### [Directions]
From the first line of the material below to the line containing "miten tunteita manipuloidaan (434, 1220)", repeat every line exactly and add nothing.

Records provided Block Start

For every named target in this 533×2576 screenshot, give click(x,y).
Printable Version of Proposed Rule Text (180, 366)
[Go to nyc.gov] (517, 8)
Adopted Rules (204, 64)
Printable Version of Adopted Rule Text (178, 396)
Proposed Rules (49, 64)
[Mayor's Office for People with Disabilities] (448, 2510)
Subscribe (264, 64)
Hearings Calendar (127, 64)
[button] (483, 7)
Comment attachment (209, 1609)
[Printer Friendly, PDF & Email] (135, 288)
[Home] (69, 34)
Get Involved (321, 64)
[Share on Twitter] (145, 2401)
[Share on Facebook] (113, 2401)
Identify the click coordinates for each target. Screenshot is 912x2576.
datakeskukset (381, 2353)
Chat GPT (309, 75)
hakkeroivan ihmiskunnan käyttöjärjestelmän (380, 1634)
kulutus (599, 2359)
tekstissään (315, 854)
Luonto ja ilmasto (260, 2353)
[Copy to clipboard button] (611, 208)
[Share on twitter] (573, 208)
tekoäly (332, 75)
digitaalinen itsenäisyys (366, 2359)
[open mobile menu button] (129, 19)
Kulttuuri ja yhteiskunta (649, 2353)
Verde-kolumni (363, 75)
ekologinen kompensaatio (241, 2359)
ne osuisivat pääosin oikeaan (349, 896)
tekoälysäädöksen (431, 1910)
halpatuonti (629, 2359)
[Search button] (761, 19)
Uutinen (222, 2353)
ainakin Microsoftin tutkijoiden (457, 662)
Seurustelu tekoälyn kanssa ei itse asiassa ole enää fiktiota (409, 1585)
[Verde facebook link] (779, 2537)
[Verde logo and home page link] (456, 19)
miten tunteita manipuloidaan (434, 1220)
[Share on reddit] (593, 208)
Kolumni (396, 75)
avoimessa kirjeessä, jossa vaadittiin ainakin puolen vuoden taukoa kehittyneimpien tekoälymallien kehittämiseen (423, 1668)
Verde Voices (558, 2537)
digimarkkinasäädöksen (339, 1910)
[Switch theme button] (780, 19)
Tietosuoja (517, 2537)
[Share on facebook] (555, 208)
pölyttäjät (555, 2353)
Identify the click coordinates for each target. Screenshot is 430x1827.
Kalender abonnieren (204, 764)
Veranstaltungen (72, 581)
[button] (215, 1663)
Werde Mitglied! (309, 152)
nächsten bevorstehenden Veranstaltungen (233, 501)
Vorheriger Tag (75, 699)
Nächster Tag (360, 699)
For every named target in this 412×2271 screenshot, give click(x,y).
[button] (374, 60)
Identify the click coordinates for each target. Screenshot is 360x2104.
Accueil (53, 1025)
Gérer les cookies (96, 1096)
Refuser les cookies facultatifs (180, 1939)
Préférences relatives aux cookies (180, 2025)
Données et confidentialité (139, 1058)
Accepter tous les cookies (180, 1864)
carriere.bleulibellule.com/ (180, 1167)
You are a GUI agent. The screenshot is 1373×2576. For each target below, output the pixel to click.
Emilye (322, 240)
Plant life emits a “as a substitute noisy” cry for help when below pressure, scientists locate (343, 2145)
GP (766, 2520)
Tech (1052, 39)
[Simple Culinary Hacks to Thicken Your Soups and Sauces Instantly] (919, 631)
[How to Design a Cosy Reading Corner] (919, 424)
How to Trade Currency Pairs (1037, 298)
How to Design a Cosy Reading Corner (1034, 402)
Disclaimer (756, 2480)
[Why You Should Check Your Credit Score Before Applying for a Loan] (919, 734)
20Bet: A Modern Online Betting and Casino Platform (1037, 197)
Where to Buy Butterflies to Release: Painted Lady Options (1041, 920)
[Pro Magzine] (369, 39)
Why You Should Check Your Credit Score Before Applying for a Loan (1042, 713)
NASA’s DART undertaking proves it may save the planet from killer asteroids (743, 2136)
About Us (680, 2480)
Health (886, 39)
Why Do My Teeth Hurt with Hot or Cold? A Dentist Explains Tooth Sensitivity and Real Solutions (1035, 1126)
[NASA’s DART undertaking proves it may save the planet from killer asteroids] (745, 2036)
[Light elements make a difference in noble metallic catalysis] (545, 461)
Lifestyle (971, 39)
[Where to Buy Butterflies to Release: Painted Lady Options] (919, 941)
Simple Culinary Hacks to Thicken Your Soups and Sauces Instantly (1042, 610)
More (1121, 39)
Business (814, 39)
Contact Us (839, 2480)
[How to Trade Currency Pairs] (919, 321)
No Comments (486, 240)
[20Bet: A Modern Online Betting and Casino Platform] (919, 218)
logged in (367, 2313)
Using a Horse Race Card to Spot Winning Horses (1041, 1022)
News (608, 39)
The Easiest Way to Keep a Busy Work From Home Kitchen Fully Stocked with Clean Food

Records provided Block End

### [Answer area]
For every named target in this 533×2576 screenshot, give click(x,y).
Printable Version of Proposed Rule Text (180, 366)
[Go to nyc.gov] (517, 8)
Adopted Rules (204, 64)
Printable Version of Adopted Rule Text (178, 396)
Proposed Rules (49, 64)
[Mayor's Office for People with Disabilities] (448, 2510)
Subscribe (264, 64)
Hearings Calendar (127, 64)
[button] (483, 7)
Comment attachment (209, 1609)
[Printer Friendly, PDF & Email] (135, 288)
[Home] (69, 34)
Get Involved (321, 64)
[Share on Twitter] (145, 2401)
[Share on Facebook] (113, 2401)
Identify the click coordinates for each target. Screenshot is 912x2576.
datakeskukset (381, 2353)
Chat GPT (309, 75)
hakkeroivan ihmiskunnan käyttöjärjestelmän (380, 1634)
kulutus (599, 2359)
tekstissään (315, 854)
Luonto ja ilmasto (260, 2353)
[Copy to clipboard button] (611, 208)
[Share on twitter] (573, 208)
tekoäly (332, 75)
digitaalinen itsenäisyys (366, 2359)
[open mobile menu button] (129, 19)
Kulttuuri ja yhteiskunta (649, 2353)
Verde-kolumni (363, 75)
ekologinen kompensaatio (241, 2359)
ne osuisivat pääosin oikeaan (349, 896)
tekoälysäädöksen (431, 1910)
halpatuonti (629, 2359)
[Search button] (761, 19)
Uutinen (222, 2353)
ainakin Microsoftin tutkijoiden (457, 662)
Seurustelu tekoälyn kanssa ei itse asiassa ole enää fiktiota (409, 1585)
[Verde facebook link] (779, 2537)
[Verde logo and home page link] (456, 19)
miten tunteita manipuloidaan (434, 1220)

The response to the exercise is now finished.